Wednesday, 9 April 2014
FILM OVERVIEW: THE LEGO MOVIE AND MUPPETS MOST WANTED
The kid's movies these Easter holidays -- The LEGO Movie and Muppets Most Wanted -- could very well prove to be a case of parents dragging their offspring along to see them. Both films tap so strongly (and deliberately?) into the childhoods of generations X and earlier, that the wee youngsters may be at a loss as to explain what they're doing there. While both films are satisfying family entertainment, there's a lot more going on for the grown-ups in attendance.
Not that the colour and movement of The LEGO Movie (now showing; Roadshow Films) won't keep the little ones transfixed for the majority of its running time. But this ode to, and yes, commercial for, those coloured building blocks which inspired many a child's imagination (and were the bane of every parent's bare foot), has such a playful and, at times, cynical sense of humour that there may be a lot of "what's so funny?" asked of the parentals. (And as it's directed by Phil Lord and Christopher Miller, responsible for 2012's 21 Jump Street and its upcoming sequel, you may be grateful that's all they're asking!)
The plot -- concerning a prophesized MasterBuilder who will end the evil reign of Lord/President Business (Will Ferrell), and the work-a-day chump, Emmet (Chris Pratt), who is mistaken for said chosen one -- may just be a delivery service for such homilies as believing in yourself and being creative, but it's the journey, the detours and asides, which are the real fun of The LEGO Movie, and not the borderline saccharine third act.
And the voice cast -- Morgan Freeman, Elizabeth Banks, Will Arnett, Liam Neeson, as well as Pratt and Ferrell -- make that journey a delight. Banks' kickass Wyldstyle, disappointed to learn she's not the MasterBuilder in spite of her being more than capable than all her male counterparts; Freeman mocking both the wizened old man cliche as well as his own all-knowing ubiquitous voice-over work; and Arnett's rather douche-y Batman who's really only interested in looking out for number one.
The LEGO Movie may not be as awesome as Tegan and Sara's super-infectious theme song suggests (just try getting it out of your head!) but it's pretty darn good.

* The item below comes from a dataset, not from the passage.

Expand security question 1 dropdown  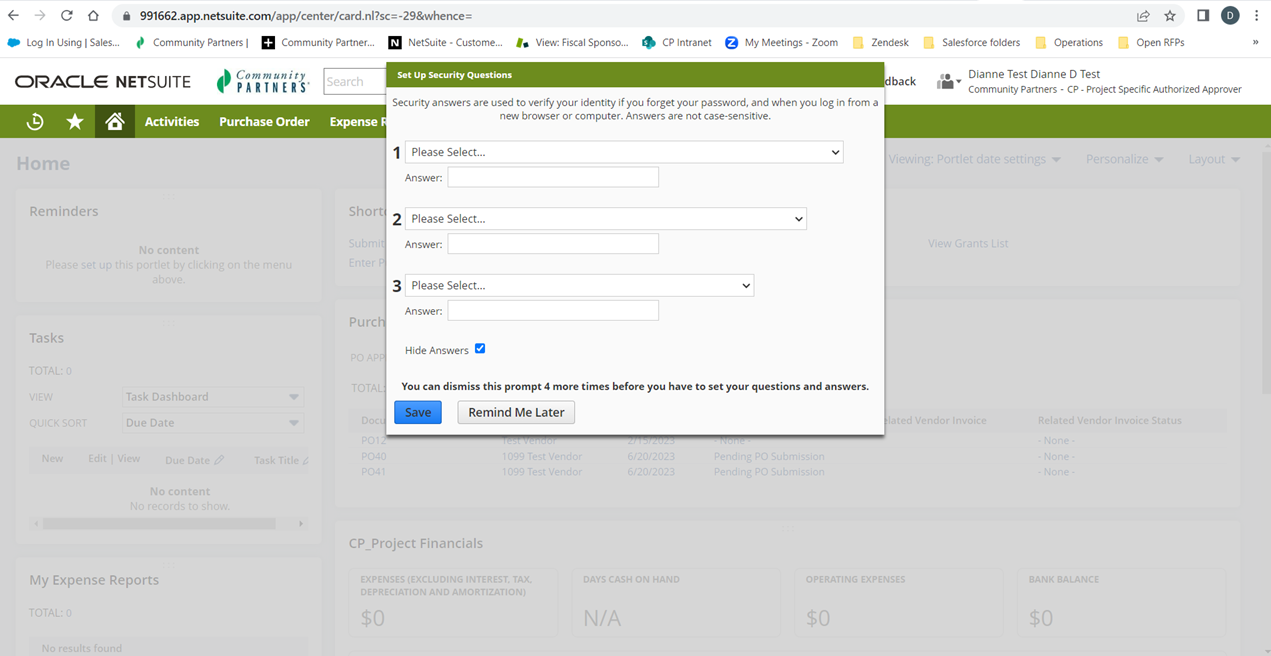623,152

Void of the nostalgia which made much of The Muppets (2011) such the pleasure that it was (particularly for a certain segment of the audience), Muppets Most Wanted (opening April 10; Walt Disney Studios Films) still manages to be good fun; recalling the more plot-driven caper films of Kermit and the gang in the 1970s-early '80s.
Picking up immediately where The Muppets ended, the gang ask themselves "where to now?" with the obvious answer being a sequel. Cue a song (again written by Oscar winner, Bret McKenzie) about the pitfalls of sequels, the introduction of two bad guys, Dominic Badguy (Ricky Gervais) and Constantine, and a whirlwind tour of Europe where, by sheer coincidence, the theft of ancient artifacts occurs on every stop on The Muppets' tour.
Of course, it's not coincidence. Constantine is a master criminal who also happens to bear an uncanny resemblance to Kermit. That is, other than his strong Slavic accent and the mole on his face; the latter covered by green concealer and the former seemingly ignored by the rest of the gang when Constantine assumes Kermit's identity and control of the tour (Kermit having been mistaken for Constantine and sent to a Russian gulag).
One of the driving forces behind The Muppets' big screen return in 2011, actor-writer Jason Segel, is noticeably absent this time around but writer-director James Bobin returns to bring the fun and frivolity, if not the big time yucks or the teary eyes which the nostalgia-filled reboot effortlessly elicited.
And while Bret McKenzie's songs aren't as clever or instantly memorable this time around -- there's no Life's A Happy Song or Man Or Muppet -- you'll still find the lo-fi disco beats of I'll Give It To You hard to shake from your mind. And Tina Fey's gulag commandant singing Welcome To The Big House should have more than a few mums and dads flashing back to video clips of the 1980s.
The cameos for cameos sake (James McAvoy, Saoirse Ronan, Lady Gaga, that guy from Dowton Abbey) may not work to the film's advantage but the somewhat old fashioned sense of fun and silliness is more than enough to get the young and the young at heart chuckling, occasionally LOL'ing, and exiting the cinema with a warm grin if not a big smile plastered across their face.
What more could you want these Easter holidays?